-- start --

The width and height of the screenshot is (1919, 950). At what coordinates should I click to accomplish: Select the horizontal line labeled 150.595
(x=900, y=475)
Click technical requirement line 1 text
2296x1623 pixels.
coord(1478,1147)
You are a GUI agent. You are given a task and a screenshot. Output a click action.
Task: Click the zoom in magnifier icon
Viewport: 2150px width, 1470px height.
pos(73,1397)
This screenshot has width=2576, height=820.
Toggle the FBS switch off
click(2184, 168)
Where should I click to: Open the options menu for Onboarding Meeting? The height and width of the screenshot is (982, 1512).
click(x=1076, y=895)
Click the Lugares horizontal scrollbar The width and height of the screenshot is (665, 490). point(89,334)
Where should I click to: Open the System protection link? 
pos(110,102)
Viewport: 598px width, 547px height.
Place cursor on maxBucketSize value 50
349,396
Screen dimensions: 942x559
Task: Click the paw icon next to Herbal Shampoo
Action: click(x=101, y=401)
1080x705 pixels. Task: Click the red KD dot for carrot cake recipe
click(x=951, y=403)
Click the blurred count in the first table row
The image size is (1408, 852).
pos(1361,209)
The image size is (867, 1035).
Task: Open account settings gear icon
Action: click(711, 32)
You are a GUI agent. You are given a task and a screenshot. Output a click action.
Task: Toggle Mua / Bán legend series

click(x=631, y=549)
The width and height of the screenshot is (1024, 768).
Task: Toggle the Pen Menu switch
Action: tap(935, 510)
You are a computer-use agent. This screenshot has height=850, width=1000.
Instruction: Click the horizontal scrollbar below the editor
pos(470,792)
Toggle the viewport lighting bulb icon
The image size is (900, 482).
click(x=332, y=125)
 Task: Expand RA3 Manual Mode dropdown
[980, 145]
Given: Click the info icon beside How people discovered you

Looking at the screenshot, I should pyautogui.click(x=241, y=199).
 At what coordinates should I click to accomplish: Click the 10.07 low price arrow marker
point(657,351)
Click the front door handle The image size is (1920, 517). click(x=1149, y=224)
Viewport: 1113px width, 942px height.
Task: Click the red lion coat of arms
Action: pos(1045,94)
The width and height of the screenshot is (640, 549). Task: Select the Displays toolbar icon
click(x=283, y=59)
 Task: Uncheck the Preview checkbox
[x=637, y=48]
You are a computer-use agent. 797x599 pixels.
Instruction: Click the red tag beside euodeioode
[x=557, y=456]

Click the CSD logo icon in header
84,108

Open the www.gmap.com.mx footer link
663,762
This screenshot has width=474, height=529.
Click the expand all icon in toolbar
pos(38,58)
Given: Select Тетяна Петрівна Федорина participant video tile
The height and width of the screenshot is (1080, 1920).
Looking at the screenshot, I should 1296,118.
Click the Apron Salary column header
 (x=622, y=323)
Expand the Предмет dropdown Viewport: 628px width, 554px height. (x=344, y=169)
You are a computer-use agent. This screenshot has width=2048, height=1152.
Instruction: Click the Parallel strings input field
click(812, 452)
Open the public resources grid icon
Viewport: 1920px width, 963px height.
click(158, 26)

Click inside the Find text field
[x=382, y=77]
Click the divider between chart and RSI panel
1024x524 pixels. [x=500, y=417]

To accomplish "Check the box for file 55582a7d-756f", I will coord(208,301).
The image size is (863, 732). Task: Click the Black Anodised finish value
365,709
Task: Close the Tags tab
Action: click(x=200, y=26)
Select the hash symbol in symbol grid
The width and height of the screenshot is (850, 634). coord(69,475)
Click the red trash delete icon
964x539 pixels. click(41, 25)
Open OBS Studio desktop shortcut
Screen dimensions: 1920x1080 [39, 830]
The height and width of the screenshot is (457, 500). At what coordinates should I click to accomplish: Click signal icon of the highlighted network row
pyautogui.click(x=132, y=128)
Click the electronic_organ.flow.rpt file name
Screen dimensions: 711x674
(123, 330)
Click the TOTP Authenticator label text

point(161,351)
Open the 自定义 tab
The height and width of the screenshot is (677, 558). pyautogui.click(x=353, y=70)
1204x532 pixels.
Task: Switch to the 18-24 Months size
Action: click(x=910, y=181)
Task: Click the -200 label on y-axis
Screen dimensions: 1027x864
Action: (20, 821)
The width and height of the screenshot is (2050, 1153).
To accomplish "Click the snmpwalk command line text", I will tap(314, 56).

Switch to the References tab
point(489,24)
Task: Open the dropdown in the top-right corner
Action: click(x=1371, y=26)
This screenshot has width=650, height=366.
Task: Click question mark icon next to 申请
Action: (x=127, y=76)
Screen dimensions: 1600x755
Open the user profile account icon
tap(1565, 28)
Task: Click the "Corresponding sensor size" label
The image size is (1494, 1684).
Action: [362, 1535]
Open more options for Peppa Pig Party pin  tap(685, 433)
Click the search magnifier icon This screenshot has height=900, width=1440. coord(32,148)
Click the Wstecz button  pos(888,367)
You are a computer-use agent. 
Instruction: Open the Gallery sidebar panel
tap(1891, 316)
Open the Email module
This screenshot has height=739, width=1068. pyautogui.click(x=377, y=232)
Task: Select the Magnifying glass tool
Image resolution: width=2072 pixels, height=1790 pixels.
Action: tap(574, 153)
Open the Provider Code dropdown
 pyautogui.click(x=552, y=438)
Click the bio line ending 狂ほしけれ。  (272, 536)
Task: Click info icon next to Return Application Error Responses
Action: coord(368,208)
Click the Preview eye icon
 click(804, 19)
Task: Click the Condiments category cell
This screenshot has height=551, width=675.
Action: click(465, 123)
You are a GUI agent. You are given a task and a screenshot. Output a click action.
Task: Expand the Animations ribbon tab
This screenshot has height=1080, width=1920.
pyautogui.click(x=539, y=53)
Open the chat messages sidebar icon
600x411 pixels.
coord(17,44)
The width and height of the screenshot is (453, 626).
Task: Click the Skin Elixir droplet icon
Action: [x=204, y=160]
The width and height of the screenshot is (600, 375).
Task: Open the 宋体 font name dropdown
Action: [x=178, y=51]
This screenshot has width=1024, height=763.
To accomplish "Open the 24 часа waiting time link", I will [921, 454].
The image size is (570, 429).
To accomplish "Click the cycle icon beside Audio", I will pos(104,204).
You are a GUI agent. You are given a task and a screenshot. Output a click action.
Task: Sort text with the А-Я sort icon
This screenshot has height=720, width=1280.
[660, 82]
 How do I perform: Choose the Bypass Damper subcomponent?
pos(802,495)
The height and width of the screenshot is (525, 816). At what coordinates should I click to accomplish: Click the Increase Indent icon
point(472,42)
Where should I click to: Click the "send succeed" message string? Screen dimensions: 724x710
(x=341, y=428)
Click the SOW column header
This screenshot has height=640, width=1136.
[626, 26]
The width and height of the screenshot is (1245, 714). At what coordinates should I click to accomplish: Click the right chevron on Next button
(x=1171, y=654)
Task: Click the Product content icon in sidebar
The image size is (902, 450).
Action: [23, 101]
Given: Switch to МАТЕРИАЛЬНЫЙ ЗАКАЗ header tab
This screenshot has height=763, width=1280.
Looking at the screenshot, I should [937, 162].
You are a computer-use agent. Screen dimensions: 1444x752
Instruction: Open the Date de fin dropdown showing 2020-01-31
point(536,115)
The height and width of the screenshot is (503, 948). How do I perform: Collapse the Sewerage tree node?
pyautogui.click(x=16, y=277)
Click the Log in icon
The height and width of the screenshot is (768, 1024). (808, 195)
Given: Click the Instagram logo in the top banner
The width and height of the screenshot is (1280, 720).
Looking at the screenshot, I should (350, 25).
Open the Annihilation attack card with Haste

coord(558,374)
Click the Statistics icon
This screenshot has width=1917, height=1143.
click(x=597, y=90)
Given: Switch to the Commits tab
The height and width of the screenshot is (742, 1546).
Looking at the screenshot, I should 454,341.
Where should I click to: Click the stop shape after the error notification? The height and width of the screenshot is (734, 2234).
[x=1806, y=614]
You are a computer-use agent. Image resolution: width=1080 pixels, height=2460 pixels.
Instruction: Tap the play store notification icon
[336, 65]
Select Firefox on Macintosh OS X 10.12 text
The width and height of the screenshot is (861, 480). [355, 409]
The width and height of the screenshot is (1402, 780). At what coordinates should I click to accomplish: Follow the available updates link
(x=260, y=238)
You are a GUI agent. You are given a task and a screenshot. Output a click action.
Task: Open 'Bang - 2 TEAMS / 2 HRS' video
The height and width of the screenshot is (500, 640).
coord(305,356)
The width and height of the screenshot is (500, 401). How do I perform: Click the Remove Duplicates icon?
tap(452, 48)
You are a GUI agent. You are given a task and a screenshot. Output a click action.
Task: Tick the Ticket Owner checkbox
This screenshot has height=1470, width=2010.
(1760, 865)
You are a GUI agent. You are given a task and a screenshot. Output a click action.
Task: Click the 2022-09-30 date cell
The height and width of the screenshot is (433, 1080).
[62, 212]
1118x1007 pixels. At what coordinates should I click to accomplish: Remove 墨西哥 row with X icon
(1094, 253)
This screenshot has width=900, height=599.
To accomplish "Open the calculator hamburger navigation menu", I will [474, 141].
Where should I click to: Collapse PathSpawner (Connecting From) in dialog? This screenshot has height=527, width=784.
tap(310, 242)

-- end --

- **GIVEN EXERCISE**
Reproduce only the lines from the one containing "Task: Expand RA3 Manual Mode dropdown" up to and including the one containing "[x=637, y=48]", swapping "dropdown" for "drop-down menu" and leaving everything else unchanged.

- **RESULT FOR THIS TASK**
 Task: Expand RA3 Manual Mode drop-down menu
[980, 145]
Given: Click the info icon beside How people discovered you

Looking at the screenshot, I should pyautogui.click(x=241, y=199).
 At what coordinates should I click to accomplish: Click the 10.07 low price arrow marker
point(657,351)
Click the front door handle The image size is (1920, 517). click(x=1149, y=224)
Viewport: 1113px width, 942px height.
Task: Click the red lion coat of arms
Action: pos(1045,94)
The width and height of the screenshot is (640, 549). Task: Select the Displays toolbar icon
click(x=283, y=59)
 Task: Uncheck the Preview checkbox
[x=637, y=48]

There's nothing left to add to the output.